La fraude identitaire autochtone, l’ultime étape du colonialisme, selon une experte

Depuis Grey Owl il y a un siècle, des personnes d’ascendance européenne prétendent à tort être autochtones pour un gain personnel ou un sentiment d’absolution, mais une experte juridique métisse dit qu’il faudrait un psychiatre pour essayer d’expliquer pleinement le phénomène.

«Cela me dépasse l’esprit, comment faites-vous pour garder tous ces mensonges, jongler avec ça pendant des décennies», a affirmé Jean Teillet, une avocate de Vancouver qui a rédigé un rapport pour l’Université de la Saskatchewan l’année dernière sur la fraude d’identité autochtone.

Le document de Mme Teillet examine les dommages causés par la fraude d’identité autochtone, décrit les signaux d’alarme pour repérer les tromperies potentielles et suggère des mesures pour les prévenir.

Il a été publié à la suite d’une série de controverses sur les revendications d’identité autochtone par des membres éminents des milieux universitaires, littéraires et de divertissement canadiens au cours des dernières années. Le document a été publié en octobre, juste au moment où la CBC publiait une enquête sur les revendications d’héritage cri de Mary Ellen Turpel-Lafond, une ancienne juge, professeure et représentante de l’enfance et de la jeunesse en Colombie-Britannique.

Ce n’est pas un phénomène nouveau, cependant, selon le rapport de Mme Teillet. Archibald Stansfield Belaney, un homme d’origine britannique affirmait que sa mère était autochtone et s’appelait Grey Owl. Il est devenu célèbre en tant qu’écrivain et écologiste alors qu’il vivait au Canada dans les années 1920 et 1930.

Un geste «colonisateur»

Mme Teillet considère la fraude d’identité autochtone comme «l’ultime étape du colonialisme».

«Je pense qu’il y a des gens qui utilisent (la fausse identité autochtone) pour ne pas se sentir comme le colonisateur, donc vous n’êtes pas le méchant», a-t-elle expliqué.

Son rapport cite la chercheuse de l’Université de l’Alberta, Kim TallBear, qui qualifie les fausses revendications autochtones de «dernier acte de vol dans une longue histoire de multiples strates et stratégies de vol».

Une telle usurpation d’identité s’apparente à de la violence, plaide Mme Teillet.
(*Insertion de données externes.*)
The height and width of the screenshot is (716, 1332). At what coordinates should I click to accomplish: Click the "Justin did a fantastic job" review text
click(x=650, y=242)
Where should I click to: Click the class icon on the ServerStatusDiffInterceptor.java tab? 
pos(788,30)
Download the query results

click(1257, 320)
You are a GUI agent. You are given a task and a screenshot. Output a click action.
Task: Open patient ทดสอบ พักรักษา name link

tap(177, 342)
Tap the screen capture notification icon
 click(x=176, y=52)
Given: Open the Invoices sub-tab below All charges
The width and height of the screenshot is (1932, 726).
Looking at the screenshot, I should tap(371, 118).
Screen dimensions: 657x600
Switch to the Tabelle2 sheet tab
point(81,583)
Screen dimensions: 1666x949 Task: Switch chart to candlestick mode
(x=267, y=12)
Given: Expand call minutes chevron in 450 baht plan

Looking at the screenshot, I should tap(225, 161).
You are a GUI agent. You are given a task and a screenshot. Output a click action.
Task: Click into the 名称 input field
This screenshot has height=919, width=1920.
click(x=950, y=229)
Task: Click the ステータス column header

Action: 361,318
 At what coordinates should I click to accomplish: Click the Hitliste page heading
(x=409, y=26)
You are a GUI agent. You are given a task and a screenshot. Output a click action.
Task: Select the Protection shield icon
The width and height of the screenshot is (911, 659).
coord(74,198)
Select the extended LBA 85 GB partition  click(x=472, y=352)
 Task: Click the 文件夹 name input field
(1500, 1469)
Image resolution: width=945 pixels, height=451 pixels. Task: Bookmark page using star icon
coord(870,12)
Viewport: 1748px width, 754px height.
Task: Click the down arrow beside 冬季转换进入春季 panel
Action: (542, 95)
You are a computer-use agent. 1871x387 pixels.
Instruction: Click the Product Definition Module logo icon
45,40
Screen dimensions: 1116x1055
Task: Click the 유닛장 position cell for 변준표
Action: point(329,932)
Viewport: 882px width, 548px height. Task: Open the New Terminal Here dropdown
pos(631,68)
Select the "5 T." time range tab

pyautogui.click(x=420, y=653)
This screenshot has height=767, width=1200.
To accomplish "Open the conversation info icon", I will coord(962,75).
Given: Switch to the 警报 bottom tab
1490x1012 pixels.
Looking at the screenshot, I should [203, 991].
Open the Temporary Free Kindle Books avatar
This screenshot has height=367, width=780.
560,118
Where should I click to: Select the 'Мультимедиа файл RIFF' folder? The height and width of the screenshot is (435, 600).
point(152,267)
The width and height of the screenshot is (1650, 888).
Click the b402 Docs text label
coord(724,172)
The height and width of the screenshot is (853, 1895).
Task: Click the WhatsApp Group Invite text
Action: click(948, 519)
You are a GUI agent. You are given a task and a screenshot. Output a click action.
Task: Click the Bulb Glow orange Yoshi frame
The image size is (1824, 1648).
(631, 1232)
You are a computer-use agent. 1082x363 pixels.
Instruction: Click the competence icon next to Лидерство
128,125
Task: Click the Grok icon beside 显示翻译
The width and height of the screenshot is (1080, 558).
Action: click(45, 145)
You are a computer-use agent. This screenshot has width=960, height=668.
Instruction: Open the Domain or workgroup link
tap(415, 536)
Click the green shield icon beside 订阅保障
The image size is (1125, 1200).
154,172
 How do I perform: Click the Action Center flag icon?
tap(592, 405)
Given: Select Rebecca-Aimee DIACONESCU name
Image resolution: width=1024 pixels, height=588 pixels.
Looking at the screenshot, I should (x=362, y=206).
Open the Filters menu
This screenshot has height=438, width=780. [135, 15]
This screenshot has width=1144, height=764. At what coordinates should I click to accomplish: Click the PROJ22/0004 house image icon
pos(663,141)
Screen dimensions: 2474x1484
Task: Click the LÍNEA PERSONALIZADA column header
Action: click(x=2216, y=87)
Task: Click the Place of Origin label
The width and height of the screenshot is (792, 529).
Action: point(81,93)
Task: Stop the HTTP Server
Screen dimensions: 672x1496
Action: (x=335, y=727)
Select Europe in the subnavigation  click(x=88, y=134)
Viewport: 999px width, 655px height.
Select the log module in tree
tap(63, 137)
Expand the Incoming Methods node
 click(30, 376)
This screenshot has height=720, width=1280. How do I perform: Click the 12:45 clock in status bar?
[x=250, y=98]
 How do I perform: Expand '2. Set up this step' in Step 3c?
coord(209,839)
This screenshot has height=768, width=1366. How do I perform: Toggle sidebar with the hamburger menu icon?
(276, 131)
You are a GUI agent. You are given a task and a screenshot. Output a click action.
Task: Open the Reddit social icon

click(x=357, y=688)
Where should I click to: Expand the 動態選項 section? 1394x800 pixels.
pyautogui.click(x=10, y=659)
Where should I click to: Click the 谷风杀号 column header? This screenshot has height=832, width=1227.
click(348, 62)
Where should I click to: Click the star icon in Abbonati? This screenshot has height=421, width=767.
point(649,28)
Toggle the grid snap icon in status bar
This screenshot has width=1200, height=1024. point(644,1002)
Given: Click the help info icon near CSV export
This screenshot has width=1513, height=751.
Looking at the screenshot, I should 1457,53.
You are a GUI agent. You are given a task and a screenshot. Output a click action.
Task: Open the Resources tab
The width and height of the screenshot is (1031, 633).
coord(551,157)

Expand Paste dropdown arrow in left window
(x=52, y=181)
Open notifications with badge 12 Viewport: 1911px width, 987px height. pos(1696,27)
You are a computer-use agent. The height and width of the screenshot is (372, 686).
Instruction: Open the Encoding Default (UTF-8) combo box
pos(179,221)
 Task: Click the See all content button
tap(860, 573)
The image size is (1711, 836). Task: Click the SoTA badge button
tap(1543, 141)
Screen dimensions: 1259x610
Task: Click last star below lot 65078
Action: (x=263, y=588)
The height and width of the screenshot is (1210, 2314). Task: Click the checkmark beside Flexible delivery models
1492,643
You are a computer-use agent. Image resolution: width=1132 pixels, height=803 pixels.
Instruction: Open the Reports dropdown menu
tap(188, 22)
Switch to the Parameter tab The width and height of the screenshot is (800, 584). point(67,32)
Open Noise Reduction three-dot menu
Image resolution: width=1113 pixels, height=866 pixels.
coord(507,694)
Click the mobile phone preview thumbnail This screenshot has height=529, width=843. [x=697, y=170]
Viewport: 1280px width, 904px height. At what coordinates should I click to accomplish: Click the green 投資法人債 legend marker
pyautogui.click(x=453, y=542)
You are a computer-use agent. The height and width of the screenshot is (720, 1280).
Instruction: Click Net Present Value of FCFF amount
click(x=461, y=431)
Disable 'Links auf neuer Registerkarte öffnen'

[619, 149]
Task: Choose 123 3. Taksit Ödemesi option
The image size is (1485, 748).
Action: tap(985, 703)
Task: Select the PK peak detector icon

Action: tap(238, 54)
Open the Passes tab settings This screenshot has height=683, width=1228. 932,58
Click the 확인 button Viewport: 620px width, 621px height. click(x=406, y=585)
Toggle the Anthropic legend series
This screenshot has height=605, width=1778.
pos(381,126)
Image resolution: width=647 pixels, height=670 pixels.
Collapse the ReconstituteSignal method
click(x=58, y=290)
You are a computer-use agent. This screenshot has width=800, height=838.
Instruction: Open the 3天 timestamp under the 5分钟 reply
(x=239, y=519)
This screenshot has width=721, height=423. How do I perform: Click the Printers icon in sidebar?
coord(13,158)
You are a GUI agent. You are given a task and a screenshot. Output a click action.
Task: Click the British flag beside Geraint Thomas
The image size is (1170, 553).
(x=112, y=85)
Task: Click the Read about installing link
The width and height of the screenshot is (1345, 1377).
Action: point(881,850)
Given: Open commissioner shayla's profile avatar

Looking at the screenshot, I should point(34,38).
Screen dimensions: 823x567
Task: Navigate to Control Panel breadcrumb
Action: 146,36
«Ce n’est pas (la violence) qui vous laisse des contusions physiques. Mais cela blesse la communauté, en raison de ce que vous prenez. C’est ce que fait le colonialisme, ça prend et ça prend… C’est ce qu’ils font quand ils assument ce genre d’identités.»

Elle estime que les fraudeurs d’identité jouent sur les stéréotypes sur les peuples autochtones et s’en sortent en partie parce que les Canadiens ne sont généralement pas éduqués sur la diversité et la complexité de l’identité et de la culture autochtones à travers le pays.

«Ce n’est pas un hasard si Mary Ellen Turpel-Lafond et Carrie Bourassa ont sorti tous ces tropes sur les traumatismes, les dépendances et la violence dans la famille», a-t-elle déclaré, faisant référence récemment à une ancienne professeure en santé qui a démissionné de l’Université de la Saskatchewan lorsque des doutes sont apparus sur son identité autochtone l’an dernier.

«C’est ce que les Canadiens pensent des peuples autochtones, alors ils se jouent de nous, n’est-ce pas ?» 

Hormis les références à des stéréotypes, les autres signaux qui devraient nous donner la puce à l’oreille sont: des revendications vagues, des secrets de famille, des histoires changeantes ou contradictoires ou le recours à des tests ADN pour trouver une sorte d’ascendance autochtone remontant à plusieurs centaines d’années.

«La pointe de l’iceberg»

Mme Teillet est convaincue que les récentes révélations de fausse identité ne sont «que la pointe de l’iceberg» dans les universités, le gouvernement et d’autres institutions canadiennes.

«On attend la prochaine révélation sur une personne de haut niveau du gouvernement qui est aussi un faux. Parce qu’ils sont là probablement par centaines, sinon par milliers», a-t-elle avancé.

Les institutions canadiennes devraient établir des procédures pour vérifier l’identité autochtone, selon Mme Teillet. Ils pourraient notamment avertir leurs candidats sur tous les formulaires que leur identité sera vérifiée.

«Dès que les gens sauront que leur revendication d’être autochtone sera examinée… Cela seul arrêtera une grande partie de la fraude, je pense», a-t-elle indiqué.

Selon elle, les institutions devraient également adopter des politiques établissant des processus et des conséquences pour les fraudeurs potentiels déjà intégrés dans leurs postes.